■ EXERCISE GOAL
Print out all of the data below, keeping it identical to the original.

■ INFORMATION
Segment Open

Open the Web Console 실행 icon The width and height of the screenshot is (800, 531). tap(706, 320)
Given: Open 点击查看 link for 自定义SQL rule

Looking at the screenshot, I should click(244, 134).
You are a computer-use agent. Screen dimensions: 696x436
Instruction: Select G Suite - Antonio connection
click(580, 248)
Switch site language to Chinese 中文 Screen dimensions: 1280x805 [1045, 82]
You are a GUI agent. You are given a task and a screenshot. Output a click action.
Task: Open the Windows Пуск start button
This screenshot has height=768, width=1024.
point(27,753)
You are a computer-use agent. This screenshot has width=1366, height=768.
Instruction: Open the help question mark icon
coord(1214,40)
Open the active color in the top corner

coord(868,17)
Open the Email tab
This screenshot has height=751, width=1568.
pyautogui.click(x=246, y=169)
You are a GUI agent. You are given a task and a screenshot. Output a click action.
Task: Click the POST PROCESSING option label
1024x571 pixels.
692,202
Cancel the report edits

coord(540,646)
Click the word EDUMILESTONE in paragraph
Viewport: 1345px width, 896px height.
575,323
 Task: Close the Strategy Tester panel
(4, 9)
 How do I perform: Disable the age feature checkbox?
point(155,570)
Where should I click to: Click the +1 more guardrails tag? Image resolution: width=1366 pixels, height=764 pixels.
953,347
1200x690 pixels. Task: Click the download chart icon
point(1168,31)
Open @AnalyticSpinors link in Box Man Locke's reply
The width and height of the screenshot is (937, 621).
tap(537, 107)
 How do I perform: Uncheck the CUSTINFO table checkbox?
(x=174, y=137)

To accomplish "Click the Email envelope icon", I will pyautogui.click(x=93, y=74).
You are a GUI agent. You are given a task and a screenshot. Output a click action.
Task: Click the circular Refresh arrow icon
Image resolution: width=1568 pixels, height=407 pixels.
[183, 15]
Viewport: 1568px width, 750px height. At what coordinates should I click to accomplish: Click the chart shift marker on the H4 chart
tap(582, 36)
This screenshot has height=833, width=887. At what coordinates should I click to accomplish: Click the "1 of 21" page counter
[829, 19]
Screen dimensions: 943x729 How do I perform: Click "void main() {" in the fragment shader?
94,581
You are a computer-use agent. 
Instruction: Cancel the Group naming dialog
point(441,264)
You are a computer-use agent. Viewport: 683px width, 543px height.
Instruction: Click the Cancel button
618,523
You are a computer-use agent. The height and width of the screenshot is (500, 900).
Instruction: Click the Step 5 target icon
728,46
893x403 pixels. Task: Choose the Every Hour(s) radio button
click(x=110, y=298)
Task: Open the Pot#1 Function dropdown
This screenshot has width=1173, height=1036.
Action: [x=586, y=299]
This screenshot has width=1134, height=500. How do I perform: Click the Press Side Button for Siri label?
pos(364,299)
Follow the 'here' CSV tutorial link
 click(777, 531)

Segment Closed

■ WRITTEN RESPONSE
Open the Web Console 실행 icon The width and height of the screenshot is (800, 531). tap(706, 320)
Given: Open 点击查看 link for 自定义SQL rule

Looking at the screenshot, I should click(244, 134).
You are a computer-use agent. Screen dimensions: 696x436
Instruction: Select G Suite - Antonio connection
click(580, 248)
Switch site language to Chinese 中文 Screen dimensions: 1280x805 [1045, 82]
You are a GUI agent. You are given a task and a screenshot. Output a click action.
Task: Open the Windows Пуск start button
This screenshot has height=768, width=1024.
point(27,753)
You are a computer-use agent. This screenshot has width=1366, height=768.
Instruction: Open the help question mark icon
coord(1214,40)
Open the active color in the top corner

coord(868,17)
Open the Email tab
This screenshot has height=751, width=1568.
pyautogui.click(x=246, y=169)
You are a GUI agent. You are given a task and a screenshot. Output a click action.
Task: Click the POST PROCESSING option label
1024x571 pixels.
692,202
Cancel the report edits

coord(540,646)
Click the word EDUMILESTONE in paragraph
Viewport: 1345px width, 896px height.
575,323
 Task: Close the Strategy Tester panel
(4, 9)
 How do I perform: Disable the age feature checkbox?
point(155,570)
Where should I click to: Click the +1 more guardrails tag? Image resolution: width=1366 pixels, height=764 pixels.
953,347
1200x690 pixels. Task: Click the download chart icon
point(1168,31)
Open @AnalyticSpinors link in Box Man Locke's reply
The width and height of the screenshot is (937, 621).
tap(537, 107)
 How do I perform: Uncheck the CUSTINFO table checkbox?
(x=174, y=137)

To accomplish "Click the Email envelope icon", I will pyautogui.click(x=93, y=74).
You are a GUI agent. You are given a task and a screenshot. Output a click action.
Task: Click the circular Refresh arrow icon
Image resolution: width=1568 pixels, height=407 pixels.
[183, 15]
Viewport: 1568px width, 750px height. At what coordinates should I click to accomplish: Click the chart shift marker on the H4 chart
tap(582, 36)
This screenshot has height=833, width=887. At what coordinates should I click to accomplish: Click the "1 of 21" page counter
[829, 19]
Screen dimensions: 943x729 How do I perform: Click "void main() {" in the fragment shader?
94,581
You are a computer-use agent. 
Instruction: Cancel the Group naming dialog
point(441,264)
You are a computer-use agent. Viewport: 683px width, 543px height.
Instruction: Click the Cancel button
618,523
You are a computer-use agent. The height and width of the screenshot is (500, 900).
Instruction: Click the Step 5 target icon
728,46
893x403 pixels. Task: Choose the Every Hour(s) radio button
click(x=110, y=298)
Task: Open the Pot#1 Function dropdown
This screenshot has width=1173, height=1036.
Action: [x=586, y=299]
This screenshot has width=1134, height=500. How do I perform: Click the Press Side Button for Siri label?
pos(364,299)
Follow the 'here' CSV tutorial link
 click(777, 531)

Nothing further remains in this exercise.